3.4. Docking Studies of Compounds 1 and 2

Tyrosinase is an oxidase, which is represented as one of four possible forms (deoxy-, oxy-, met-, and deact- forms) [21]. Oxy-tyrosinase form oxidizes both phenols and catechols to o-quinones. Herein, mushroom tyrosinase (EC 1.14.18.1) plays the same role with respect to oxy-tyrosinase form. Two bound Cu2+ ions bind to six histidine residues, and the peroxide group is in the binding site of oxy-tyrosinase, which has a role in the catalytic oxidation [22]. To explore the strong inhibitory activity of 1 against tyrosinase, the molecular docking studies of 1 and 2, respectively, with oxy-tyrosinase (PDB ID : 1WX2) were carried out [23].

The docking studies were performed with MOE. The top-ranked pose with the highest negative binding free energy value (S value) was selected for further interaction analysis with Discovery Studio Visualizer. Following our previous in silico study on tyrosinase inhibition, this docking procedure was already validated based on the docking results of the positive control (kojic acid) and the decoy (hypoxanthine) [12].

In the binding site, compound 1 showed the H-donor interaction between the C-4 hydroxy group and peroxide bridge PER404, presenting the distances of 1.85 Å. The C-3′ carbonyl group formed the H-acceptor interaction with ASN188 residue (Figure 3). The aromatic ring exhibited the π-π stacking interaction with HIS194 residue localized in the active pocket. In addition, two methyls of the acetonide group showed the π-σ interactions with TRP184 residue. Compound 2 did not show any interaction with the catalytic site (i.e., Cu2+ ions and peroxide bridge), whereas kojic acid showed the interactions with a Cu2+ ion, HIS194, and THR203 residues in the binding site.

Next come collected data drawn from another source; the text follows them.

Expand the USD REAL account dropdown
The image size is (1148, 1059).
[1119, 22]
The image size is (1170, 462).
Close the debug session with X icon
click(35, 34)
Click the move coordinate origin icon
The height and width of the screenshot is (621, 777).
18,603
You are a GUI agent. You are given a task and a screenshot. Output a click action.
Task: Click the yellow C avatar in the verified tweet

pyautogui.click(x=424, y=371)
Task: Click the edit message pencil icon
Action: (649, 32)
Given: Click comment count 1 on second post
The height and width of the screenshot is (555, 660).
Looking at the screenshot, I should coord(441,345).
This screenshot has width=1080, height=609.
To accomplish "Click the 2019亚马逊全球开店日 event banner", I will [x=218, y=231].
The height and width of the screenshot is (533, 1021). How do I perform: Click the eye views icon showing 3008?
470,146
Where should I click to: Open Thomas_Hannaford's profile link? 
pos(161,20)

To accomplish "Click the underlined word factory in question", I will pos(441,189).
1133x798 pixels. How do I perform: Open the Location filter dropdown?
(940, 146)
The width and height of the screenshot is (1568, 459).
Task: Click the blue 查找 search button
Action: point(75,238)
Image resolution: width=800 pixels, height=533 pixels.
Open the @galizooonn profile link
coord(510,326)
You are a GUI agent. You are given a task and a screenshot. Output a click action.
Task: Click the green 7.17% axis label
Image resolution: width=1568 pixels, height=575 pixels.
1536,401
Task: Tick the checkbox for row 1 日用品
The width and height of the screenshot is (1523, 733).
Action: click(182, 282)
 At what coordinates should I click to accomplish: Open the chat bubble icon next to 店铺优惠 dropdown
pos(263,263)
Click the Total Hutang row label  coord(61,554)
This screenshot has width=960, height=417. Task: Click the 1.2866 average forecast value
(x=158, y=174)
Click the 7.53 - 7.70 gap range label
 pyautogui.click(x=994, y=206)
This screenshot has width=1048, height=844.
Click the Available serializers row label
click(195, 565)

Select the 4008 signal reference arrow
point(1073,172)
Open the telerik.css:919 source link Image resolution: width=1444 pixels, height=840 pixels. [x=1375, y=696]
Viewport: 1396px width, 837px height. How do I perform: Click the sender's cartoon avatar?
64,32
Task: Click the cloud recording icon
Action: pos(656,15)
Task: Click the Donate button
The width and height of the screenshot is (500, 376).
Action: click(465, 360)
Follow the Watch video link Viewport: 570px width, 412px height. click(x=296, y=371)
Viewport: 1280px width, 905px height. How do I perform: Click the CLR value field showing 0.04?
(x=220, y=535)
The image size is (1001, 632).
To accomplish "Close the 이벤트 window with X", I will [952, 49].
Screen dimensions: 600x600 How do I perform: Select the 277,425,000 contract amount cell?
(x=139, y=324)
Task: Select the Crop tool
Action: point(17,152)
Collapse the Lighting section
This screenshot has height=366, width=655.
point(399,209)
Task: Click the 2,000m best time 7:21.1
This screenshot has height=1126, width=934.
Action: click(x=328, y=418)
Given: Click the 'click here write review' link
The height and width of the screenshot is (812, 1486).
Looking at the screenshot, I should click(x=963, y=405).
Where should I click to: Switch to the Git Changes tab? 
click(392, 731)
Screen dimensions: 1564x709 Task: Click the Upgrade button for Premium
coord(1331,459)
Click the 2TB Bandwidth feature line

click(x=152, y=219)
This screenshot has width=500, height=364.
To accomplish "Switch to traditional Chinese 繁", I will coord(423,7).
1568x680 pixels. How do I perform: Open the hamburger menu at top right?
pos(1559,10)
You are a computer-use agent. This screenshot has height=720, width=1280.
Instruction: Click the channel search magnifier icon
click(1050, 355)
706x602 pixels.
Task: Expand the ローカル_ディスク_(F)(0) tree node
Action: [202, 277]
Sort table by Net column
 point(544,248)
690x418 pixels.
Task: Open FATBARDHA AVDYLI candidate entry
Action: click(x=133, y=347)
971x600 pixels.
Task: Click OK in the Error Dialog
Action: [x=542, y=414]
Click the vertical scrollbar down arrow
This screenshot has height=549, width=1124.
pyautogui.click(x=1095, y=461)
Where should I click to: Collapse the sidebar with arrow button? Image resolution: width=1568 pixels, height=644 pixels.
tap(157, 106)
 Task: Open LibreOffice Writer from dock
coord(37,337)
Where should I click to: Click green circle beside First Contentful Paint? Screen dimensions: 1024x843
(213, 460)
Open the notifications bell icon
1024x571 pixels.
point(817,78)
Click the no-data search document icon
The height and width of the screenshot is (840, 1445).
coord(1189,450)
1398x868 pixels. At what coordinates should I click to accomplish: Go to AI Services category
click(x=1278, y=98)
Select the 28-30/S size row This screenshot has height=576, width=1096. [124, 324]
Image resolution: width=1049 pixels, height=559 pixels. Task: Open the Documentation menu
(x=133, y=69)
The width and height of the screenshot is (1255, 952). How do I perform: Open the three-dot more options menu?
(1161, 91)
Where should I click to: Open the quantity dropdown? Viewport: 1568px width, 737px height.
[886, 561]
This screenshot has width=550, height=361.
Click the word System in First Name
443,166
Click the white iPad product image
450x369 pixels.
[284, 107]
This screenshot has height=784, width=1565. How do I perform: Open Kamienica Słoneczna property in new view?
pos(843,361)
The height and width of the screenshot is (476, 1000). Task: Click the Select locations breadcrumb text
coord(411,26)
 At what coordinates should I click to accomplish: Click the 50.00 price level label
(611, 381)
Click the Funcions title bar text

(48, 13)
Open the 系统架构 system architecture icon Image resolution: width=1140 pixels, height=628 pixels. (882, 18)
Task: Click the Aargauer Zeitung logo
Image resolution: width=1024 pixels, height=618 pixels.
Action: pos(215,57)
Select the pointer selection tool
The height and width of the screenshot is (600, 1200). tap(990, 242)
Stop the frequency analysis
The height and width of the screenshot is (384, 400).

Three hydroxy groups of 2 interacted with ASP45, ALA202, and MET201 residues via the H-donor bonding. The furan ring formed the π-π and π-σ interactions with TRP184 and ILE42 residues, respectively. The S values and these interactions suggested that 1 showed high binding affinity for oxy-tyrosinase than that of 2 (Table 2). This result confirmed that the formation of furan ring in 2 led to the loss of inhibitory activity.

Figure 3

Docked pose of best ranked docking score of compounds 1 (a) and 2 (b).

Table 2

Docking results of 1 and 2 with oxy-tyrosinase.

Compound	oxy-tyrosinase (1 WX2)
	S values	Interactions	Targeting residues	Distance (Å)
1	–6.56	H-donor	PER404	1.85
		H-acceptor	ASN188	2.44
		π-π	HIS194	4.19
		π-σ	TRP184	5.15
				5.06
				5.47
		σ-σ	VAL195	4.09
2	–6.17	H-donor	ASP45	1.71
			ALA202	2.54
			MET201	2.97
		π-π	TRP184	4.98
		π-σ	ILE42	4.66
				4.61
		σ-σ	VAL195	4.73
Kojic acida	–4.50	H-donor	THR203	2.04
		Metal-acceptor	CU401	2.92
		π-π	HIS194	4.30

aPositive control.

4. Conclusions

Two new stilbene derivatives were isolated from the stems of S. ilicifolius. Their structures were elucidated based on the NMR spectroscopic interpretation and optical rotation calculation. Compound 1 was found to possess strong tyrosinase inhibitory activity with an IC50 value of 0.01 μM. Binding interaction analyses between the isolated compounds (1 and 2) and oxy-tyrosinase active site have been performed.